▶ _TASK MATERIAL_:
*** Block opens ***

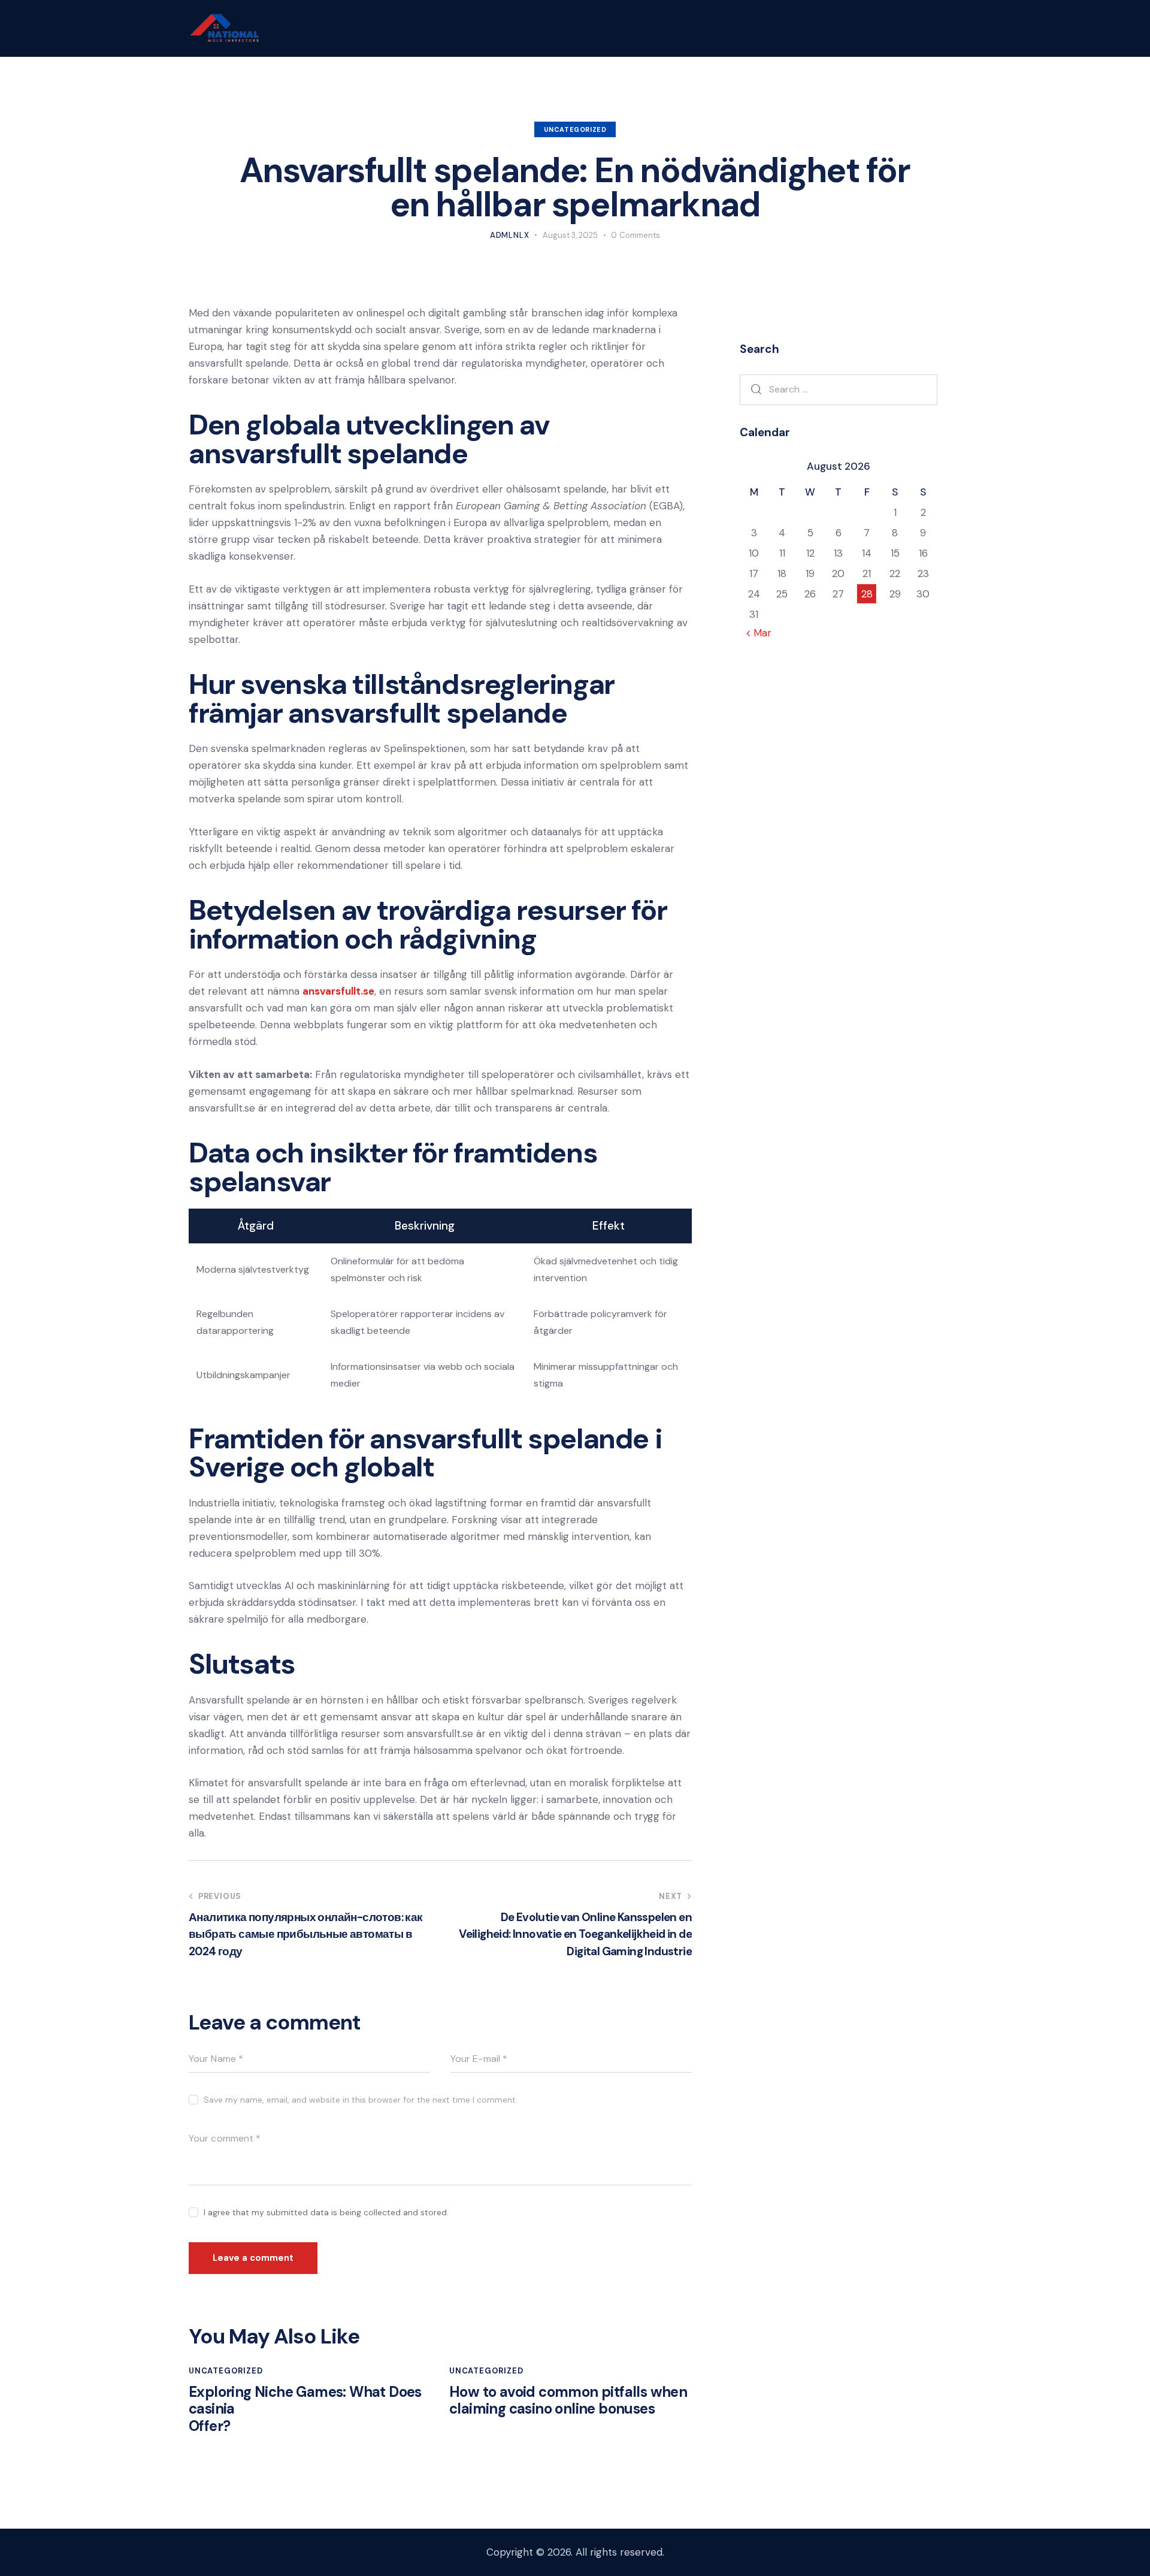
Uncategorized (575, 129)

*** Block closes ***
*** Block opens ***

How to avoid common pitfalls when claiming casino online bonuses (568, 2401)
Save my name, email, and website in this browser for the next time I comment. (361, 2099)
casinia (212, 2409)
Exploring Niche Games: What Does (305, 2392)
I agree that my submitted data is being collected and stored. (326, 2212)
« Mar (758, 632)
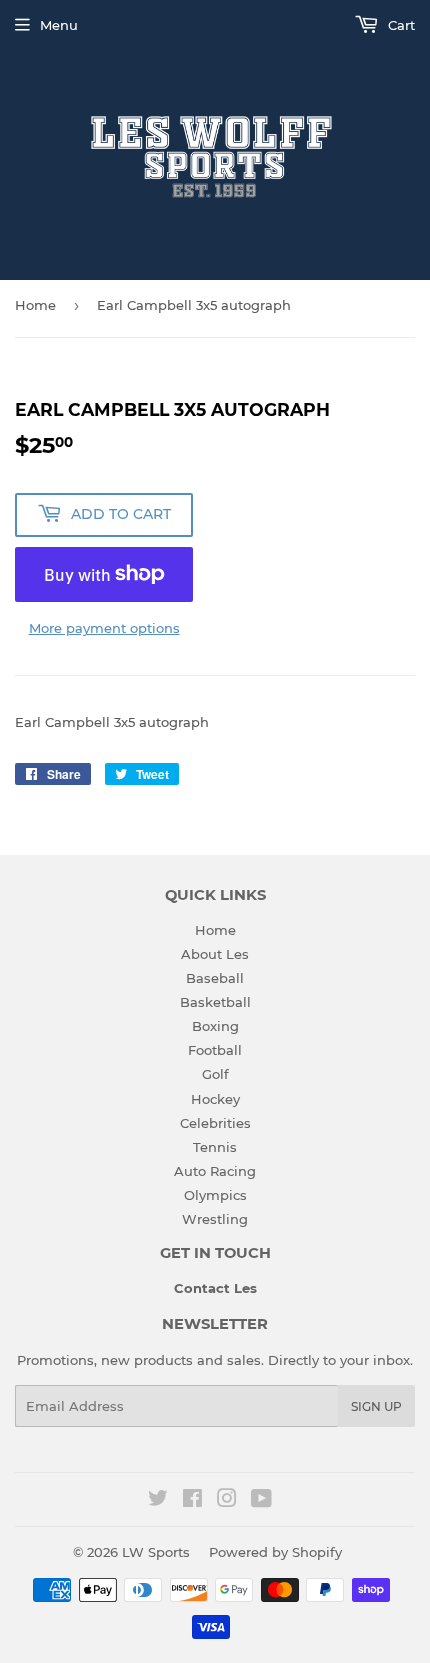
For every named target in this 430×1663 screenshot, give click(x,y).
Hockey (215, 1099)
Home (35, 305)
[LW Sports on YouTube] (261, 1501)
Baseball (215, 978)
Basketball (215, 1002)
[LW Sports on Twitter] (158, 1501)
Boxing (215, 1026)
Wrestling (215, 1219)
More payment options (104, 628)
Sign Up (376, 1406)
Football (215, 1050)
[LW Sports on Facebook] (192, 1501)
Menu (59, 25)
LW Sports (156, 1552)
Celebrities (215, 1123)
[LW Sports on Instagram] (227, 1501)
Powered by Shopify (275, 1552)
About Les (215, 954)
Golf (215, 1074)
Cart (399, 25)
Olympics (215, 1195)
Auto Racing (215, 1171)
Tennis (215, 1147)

*** Block closes ***

▶ _YOUR INSTRUCTIONS_:
Each line of the material that contains the string "this" has to be copied out.

▶ _TASK RESULT_:
Save my name, email, and website in this browser for the next time I comment. (361, 2099)
For every named target in this 430×1663 screenshot, give click(x,y).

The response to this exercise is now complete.